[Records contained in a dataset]

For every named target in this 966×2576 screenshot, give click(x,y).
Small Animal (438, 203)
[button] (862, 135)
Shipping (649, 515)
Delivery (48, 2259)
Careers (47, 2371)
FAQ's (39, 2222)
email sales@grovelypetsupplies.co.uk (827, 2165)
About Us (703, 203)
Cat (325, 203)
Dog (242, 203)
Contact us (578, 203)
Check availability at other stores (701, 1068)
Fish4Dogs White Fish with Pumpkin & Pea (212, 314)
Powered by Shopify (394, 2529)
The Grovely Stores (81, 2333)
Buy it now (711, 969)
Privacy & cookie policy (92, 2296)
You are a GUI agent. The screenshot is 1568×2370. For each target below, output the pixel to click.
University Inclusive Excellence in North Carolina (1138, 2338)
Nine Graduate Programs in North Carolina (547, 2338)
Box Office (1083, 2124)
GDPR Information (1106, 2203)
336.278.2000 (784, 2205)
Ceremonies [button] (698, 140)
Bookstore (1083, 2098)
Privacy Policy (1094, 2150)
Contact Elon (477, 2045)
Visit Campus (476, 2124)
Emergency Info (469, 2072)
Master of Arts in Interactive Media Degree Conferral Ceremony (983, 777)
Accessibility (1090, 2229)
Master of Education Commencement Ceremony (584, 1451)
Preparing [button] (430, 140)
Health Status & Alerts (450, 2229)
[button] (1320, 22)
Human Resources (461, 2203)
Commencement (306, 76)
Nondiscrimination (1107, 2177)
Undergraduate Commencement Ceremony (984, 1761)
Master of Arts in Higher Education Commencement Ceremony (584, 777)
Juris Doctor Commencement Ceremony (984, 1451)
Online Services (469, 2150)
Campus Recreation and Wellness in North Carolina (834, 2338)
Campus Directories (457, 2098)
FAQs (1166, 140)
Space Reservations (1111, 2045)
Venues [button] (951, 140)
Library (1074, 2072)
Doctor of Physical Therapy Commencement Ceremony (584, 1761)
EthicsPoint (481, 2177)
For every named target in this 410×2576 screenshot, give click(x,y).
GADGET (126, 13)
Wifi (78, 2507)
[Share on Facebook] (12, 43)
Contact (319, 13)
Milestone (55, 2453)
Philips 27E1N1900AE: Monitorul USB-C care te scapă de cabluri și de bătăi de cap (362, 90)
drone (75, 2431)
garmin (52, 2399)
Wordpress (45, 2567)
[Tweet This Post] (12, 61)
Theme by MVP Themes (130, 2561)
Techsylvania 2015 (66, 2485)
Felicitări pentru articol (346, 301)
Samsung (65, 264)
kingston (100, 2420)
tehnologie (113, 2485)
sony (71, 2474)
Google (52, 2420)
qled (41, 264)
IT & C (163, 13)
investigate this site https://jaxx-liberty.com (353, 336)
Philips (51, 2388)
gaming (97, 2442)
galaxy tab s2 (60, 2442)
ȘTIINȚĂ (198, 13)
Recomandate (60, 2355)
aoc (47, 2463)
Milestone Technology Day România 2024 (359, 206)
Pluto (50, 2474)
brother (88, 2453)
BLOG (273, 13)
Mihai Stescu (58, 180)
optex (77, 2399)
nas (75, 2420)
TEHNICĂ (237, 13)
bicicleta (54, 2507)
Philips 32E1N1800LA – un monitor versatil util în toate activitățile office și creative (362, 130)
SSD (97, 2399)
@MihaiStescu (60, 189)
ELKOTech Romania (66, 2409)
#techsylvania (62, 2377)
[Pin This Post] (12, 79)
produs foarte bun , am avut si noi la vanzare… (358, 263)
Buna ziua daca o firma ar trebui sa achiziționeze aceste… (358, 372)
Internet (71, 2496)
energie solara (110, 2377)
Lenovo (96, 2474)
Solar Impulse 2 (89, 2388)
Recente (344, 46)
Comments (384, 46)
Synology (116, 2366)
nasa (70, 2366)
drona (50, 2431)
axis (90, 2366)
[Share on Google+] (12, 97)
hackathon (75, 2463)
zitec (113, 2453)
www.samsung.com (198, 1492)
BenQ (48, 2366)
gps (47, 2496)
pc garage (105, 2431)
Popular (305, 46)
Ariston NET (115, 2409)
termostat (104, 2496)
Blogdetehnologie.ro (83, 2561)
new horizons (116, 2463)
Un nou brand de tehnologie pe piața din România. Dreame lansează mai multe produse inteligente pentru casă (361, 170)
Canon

* [Problem]: Your answer must be an exact copy of all the entries.

* [Expected answer]:
For every named target in this 966×2576 screenshot, give click(x,y).
Small Animal (438, 203)
[button] (862, 135)
Shipping (649, 515)
Delivery (48, 2259)
Careers (47, 2371)
FAQ's (39, 2222)
email sales@grovelypetsupplies.co.uk (827, 2165)
About Us (703, 203)
Cat (325, 203)
Dog (242, 203)
Contact us (578, 203)
Check availability at other stores (701, 1068)
Fish4Dogs White Fish with Pumpkin & Pea (212, 314)
Powered by Shopify (394, 2529)
The Grovely Stores (81, 2333)
Buy it now (711, 969)
Privacy & cookie policy (92, 2296)
You are a GUI agent. The screenshot is 1568×2370. For each target below, output the pixel to click.
University Inclusive Excellence in North Carolina (1138, 2338)
Nine Graduate Programs in North Carolina (547, 2338)
Box Office (1083, 2124)
GDPR Information (1106, 2203)
336.278.2000 (784, 2205)
Ceremonies [button] (698, 140)
Bookstore (1083, 2098)
Privacy Policy (1094, 2150)
Contact Elon (477, 2045)
Visit Campus (476, 2124)
Emergency Info (469, 2072)
Master of Arts in Interactive Media Degree Conferral Ceremony (983, 777)
Accessibility (1090, 2229)
Master of Education Commencement Ceremony (584, 1451)
Preparing [button] (430, 140)
Health Status & Alerts (450, 2229)
[button] (1320, 22)
Human Resources (461, 2203)
Commencement (306, 76)
Nondiscrimination (1107, 2177)
Undergraduate Commencement Ceremony (984, 1761)
Master of Arts in Higher Education Commencement Ceremony (584, 777)
Juris Doctor Commencement Ceremony (984, 1451)
Online Services (469, 2150)
Campus Recreation and Wellness in North Carolina (834, 2338)
Campus Directories (457, 2098)
FAQs (1166, 140)
Space Reservations (1111, 2045)
Venues [button] (951, 140)
Library (1074, 2072)
Doctor of Physical Therapy Commencement Ceremony (584, 1761)
EthicsPoint (481, 2177)
For every named target in this 410×2576 screenshot, give click(x,y).
GADGET (126, 13)
Wifi (78, 2507)
[Share on Facebook] (12, 43)
Contact (319, 13)
Milestone (55, 2453)
Philips 27E1N1900AE: Monitorul USB-C care te scapă de cabluri și de bătăi de cap (362, 90)
drone (75, 2431)
garmin (52, 2399)
Wordpress (45, 2567)
[Tweet This Post] (12, 61)
Theme by MVP Themes (130, 2561)
Techsylvania 2015 (66, 2485)
Felicitări pentru articol (346, 301)
Samsung (65, 264)
kingston (100, 2420)
tehnologie (113, 2485)
sony (71, 2474)
Google (52, 2420)
qled (41, 264)
IT & C (163, 13)
investigate this site https://jaxx-liberty.com (353, 336)
Philips (51, 2388)
gaming (97, 2442)
galaxy tab s2 (60, 2442)
ȘTIINȚĂ (198, 13)
Recomandate (60, 2355)
aoc (47, 2463)
Milestone Technology Day România 2024 (359, 206)
Pluto (50, 2474)
brother (88, 2453)
BLOG (273, 13)
Mihai Stescu (58, 180)
optex (77, 2399)
nas (75, 2420)
TEHNICĂ (237, 13)
bicicleta (54, 2507)
Philips 32E1N1800LA – un monitor versatil util în toate activitățile office și creative (362, 130)
SSD (97, 2399)
@MihaiStescu (60, 189)
ELKOTech Romania (66, 2409)
#techsylvania (62, 2377)
[Pin This Post] (12, 79)
produs foarte bun , am avut si noi la vanzare… (358, 263)
Buna ziua daca o firma ar trebui sa achiziționeze aceste… (358, 372)
Internet (71, 2496)
energie solara (110, 2377)
Lenovo (96, 2474)
Solar Impulse 2 (89, 2388)
Recente (344, 46)
Comments (384, 46)
Synology (116, 2366)
nasa (70, 2366)
drona (50, 2431)
axis (90, 2366)
[Share on Google+] (12, 97)
hackathon (75, 2463)
zitec (113, 2453)
www.samsung.com (198, 1492)
BenQ (48, 2366)
gps (47, 2496)
pc garage (105, 2431)
Popular (305, 46)
Ariston NET (115, 2409)
termostat (104, 2496)
Blogdetehnologie.ro (83, 2561)
new horizons (116, 2463)
Un nou brand de tehnologie pe piața din România. Dreame lansează mai multe produse inteligente pentru casă (361, 170)
Canon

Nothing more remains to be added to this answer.